High resolution digital is dead. The best DAC's killed it.


Something that came as a surprise to me is how good DAC's have gotten over the past 5-10 years.

Before then, there was a consistent, marked improvement going from Redbook (44.1/16) to 96/24 or higher.

The modern DAC, the best of them, no longer do this. The Redbook playback is so good high resolution is almost not needed. Anyone else notice this?
erik_squires
First, had a Theta Casanova. WONDERFUL DAC and HT processor.
But .... It sounded a lot better on hi rez than CD.

Modern DACs make it hard to hear the difference I could before. Musically, at 96/24 I might still want the Casanova sound, but at Redbook ......

Best,

E
Post removed 

  The Theta Casanova from memory used the same dac chip/s as the Casablanca which had hybrid PCM-1792A converters in it, few bits of R2R and Delta Sigma mix, it was the time of the transition period from expensive to produce R2R converters such as PCM1704 to much cheaper to make Delta Sigma.
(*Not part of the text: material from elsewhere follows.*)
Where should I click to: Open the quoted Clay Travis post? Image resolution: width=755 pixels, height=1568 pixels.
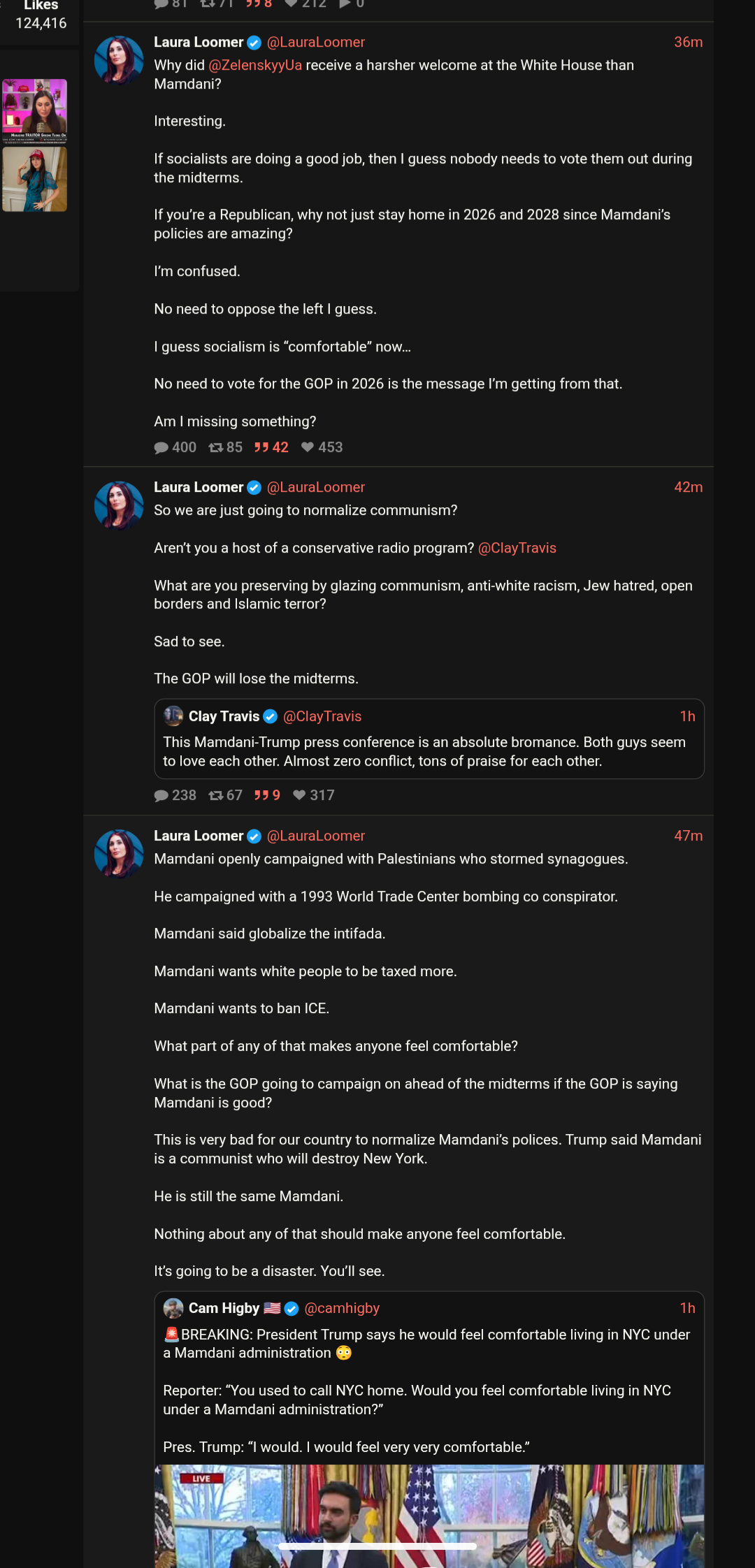coord(429,751)
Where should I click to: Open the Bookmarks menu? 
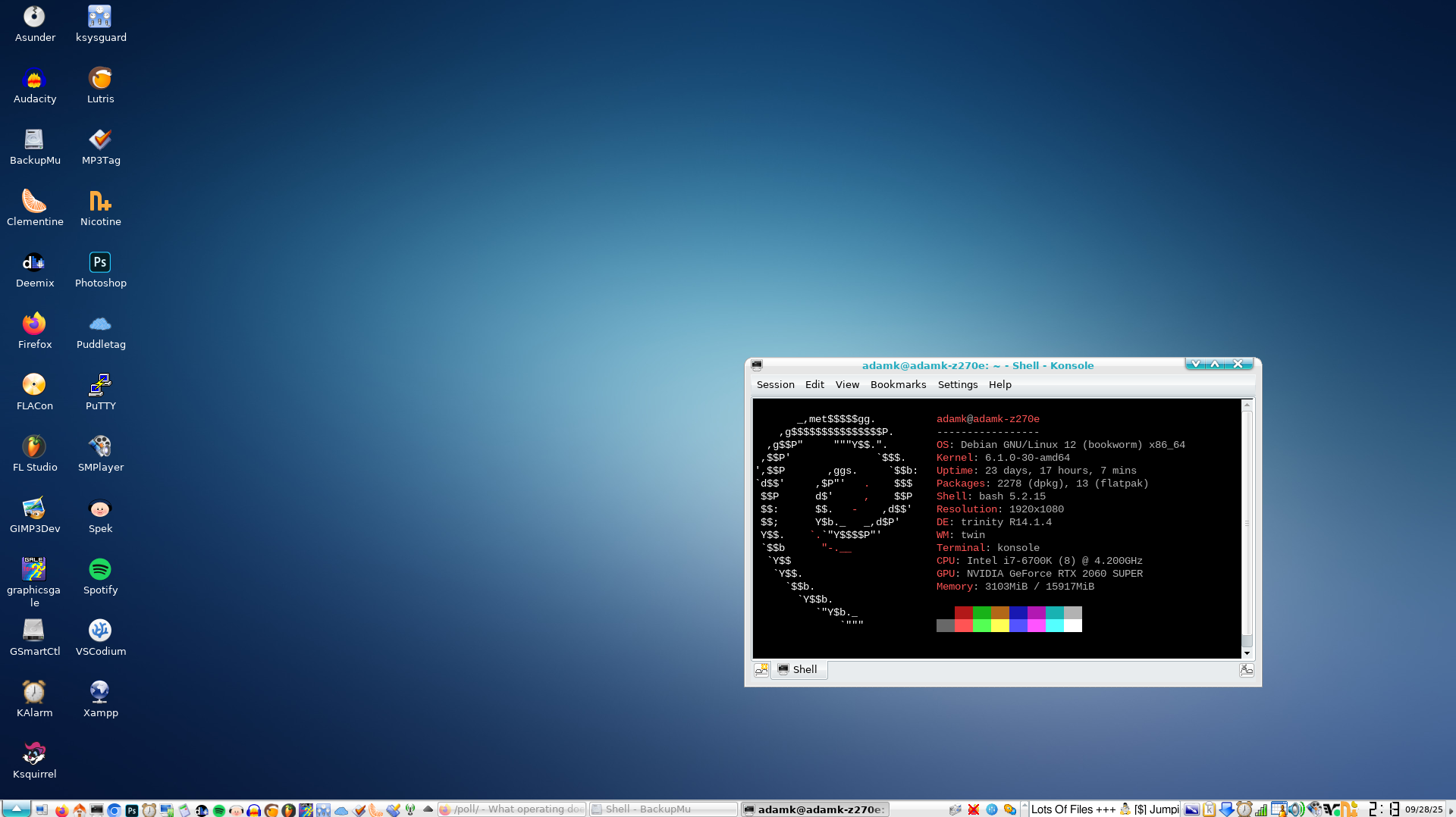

Shanling had two identical (earlier 4x transformer model) T100 units, but one used 4 x mono PCM1704 R2R dacs, the other used 2 x stereo PCM1792 hybrid dacs. The we did a/b’s with them and the one with 4 x R2R PCM1704 dac’s was clearly the better sounding unit with redbook.

Cheers George
FYI, i had occasion to speak to the guys at Theta about the Casanova recently. I was not terrible familiar.  According to them the DSPro is significantly better.  Casanova is a cool concept withe the all-digital backplane. I considered something like that back in the 1980s. Never took it anywhere for lots of practical and life reasons... mostly i had another company and another job that each demanded my time.
So our experiences may not in fact conflict.
FYI, I had occasion to speak to the guys at Theta about the Casanova recently. According to them the DSPro is significantly better.
That's because all the 8 "Pro's" (except for the Pro Prime which was DS ) were all R2R and for PCM Redbook it's better, just like what we all expereienced with the two Shanling models in my last post.